## Source excerpt:
---
FenX Data Extraction (Phase 2)

The data mastered in FenX needs to be consumed by key processes at Ebury. This document covers the mechanisms we'll use going forward to extract Journeys information after extraction of Entities information was covered in Phase 1

Reference Documents

Reference	Document Location
FXDE0001	Ebury-FenX MI Options
FXDE0002	Salesforce API integration
FXDE0003	FenX Events Registry
FXDE0004	Data Reg. Reporting requirements
FXDE0005	Kong HMAC Authentication
FXDE0006	Fenx Notifications Overview

Problem Description

Problem was exposed in the previous RFC. Since we cannot use the same approach we had for entities to capture the journeys' information we need to receive audit trail data from FenX events to be able to capture all onboarding modifications into the s3 data lake, where data analytics team will be able to build needed metrics, such as onboarding by country, type or user, granular reports of the different steps, reassessment checks.

Background

FenX provides a number of different events as result of user activity on the platform. For reporting onboarding metrics our data feeds needs to be aware the modifications produced by activity on "FenX Journeys".

When any action happens over any of these Journeys, an event will be triggered from FenX containing a reference to the endpoint where the full detail of the journey will be described. The event itself only contains metadata of the action (like event type, relative url, timestamp or other identifiers). The endpoint of a journey detail will return the latest status of the journey, with all its historic tasks acting as an audit trail, where modifications are contained as a snapshot including timestamps and status of every action/task. We will be polling this history building the modifications into Big Query, that using the timestamps of every action will be able to work the audit by processing
journeys events in any order.

See sample of a journey full detail here.

Solution

The solution proposed here, as already said, was already presented in the first stage of the project, where it was decided to go with the tactical solution for the different reasons commented in the RFC.

Now, the absence of an endpoint where retrieving audit trail modifications in a period, with the experience acquired in the first stage with FenX API and Kafka communication, and for moving forward the architecture to the one desired, we propose the following solution, going one step forward to the strategical solution defined in the init of the project.
---
## Records provided:
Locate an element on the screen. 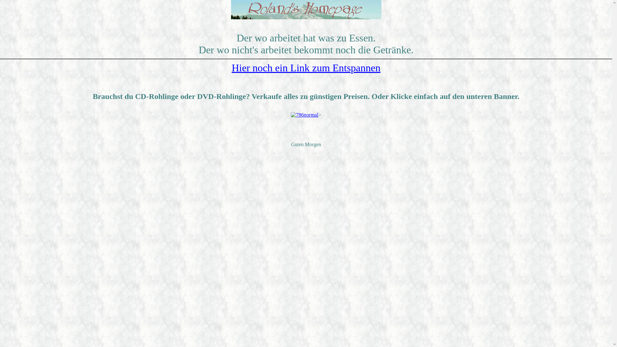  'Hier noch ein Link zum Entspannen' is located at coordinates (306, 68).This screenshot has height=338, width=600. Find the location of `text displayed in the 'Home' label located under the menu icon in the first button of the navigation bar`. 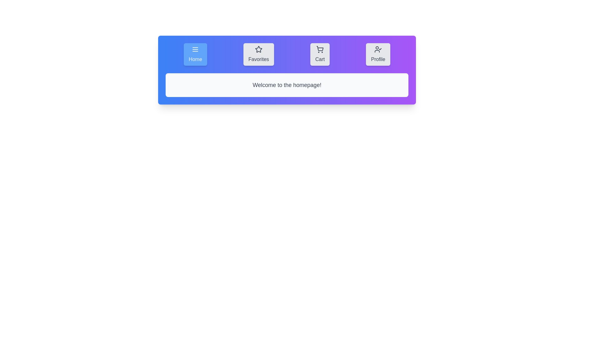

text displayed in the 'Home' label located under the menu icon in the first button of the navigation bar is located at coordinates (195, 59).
---
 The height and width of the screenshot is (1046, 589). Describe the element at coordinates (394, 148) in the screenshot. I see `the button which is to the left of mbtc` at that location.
---
## Task directions:
Continue the FenX Journeys data extraction document from the point where it stops.

## Written response:
Overview of requirements

Service need to receive a webhook where events in Journeys will be notified
The endpoint must comply with security requirements
Service will be running as a service with high availability
Service will write into Kafka the information of webhooks received
Full detail of Journey will be extracted from the separate API endpoints and moved to Kafka into another topic
Kafka-connect will write journey detail into data lake
Service will expose metrics for Prometheus supervision
Service will generate logs that can be queried in Kibana

Detail of solution

Phase 1 of the project implemented FenXtractor service, a cron job polling hourly changes over entities with the following architecture.

FenXtractor phase 1 diagram

In phase 2 we will keep the polling workflow on a separate job onto FenXtractor service, and additionally we will build a new service with a webhook listener writing into Kafka, making possible this polling.

FenXtractor phase 2 diagram

Implementation steps

Configure webhook listener in Kong: A service will be configured using a plugin that allows establishing the webhook listener. Request include HMAC signature that the service needs to validate.
Create new topics in Kafka: New topics will be created to store the requests from webhook (topic 1) and the detail of journey status from FenX API (topic 2)
Service processing requests from Kong to Kafka: New repository FenXradar will implement a FastAPI application that listens to Kong requests to receive filtered legitimate webhook requests. The backend will synchronously try to write the requests to Kafka's "topic 1", to allow polling in the current stage, or a future real time consumer on a next stage of implementation. Optionally, backend could enrich the request from webhook to include needed additional information (for example, at the moment I am writing journey identifier is not sent explicitly, only contained as part of the relative url, and we might be interested on this).
Include metrics exporter in service: Prometheus metrics and alerts will be configured based on service metrics.
Create polling script to feed Journeys information: Existing repository FenXtractor will implement a separate cron job hourly to get journeys updates and send them to Kafka "topic 2". It just needs a new script file where the steps of requesting FenX API for the journeys pending in "topic 1" for getting detail to send to "topic 2" in a pretty similar way it already does for entities polling.

The messages in "topic 2" will be moved into data lake using kafka-connect.

However, "topic 1" can be considered as a queue for async processing journeys, not relevant for data team nor data lake.

Include push metrics in the new cron job: In the same way metrics and alerts are implemented using "Push Gateway" in the polling of entities, they will be added for new cron job of journeys.

Error management

Error in the different services could appear. The expected scenarios will be managed by applying:

If FenX webhook receives error response after 4 retries, webhook is deactivated, but still queuing events. Reactivation will be managed manually after root cause is solved in our end. This will be detailed in a runbook and will be our main choice for contingency.
If Kong fails forwarding request to FenXradar, it responds error to Fenx webhook producer, triggering the behaviour defined in previous point.
If FenXradar service fails queuing a request into Kafka, it responds error to Kong that will respond error to Fenx,
triggering same contingency behaviour again if the problem persists. A punctual failure writing might cause events being queued in a different order than produced, but maintain order is not critical, because when querying full detail of journey from data lake, Big Query will use the timestamp contained for each task in the payload to rebuild history correctly.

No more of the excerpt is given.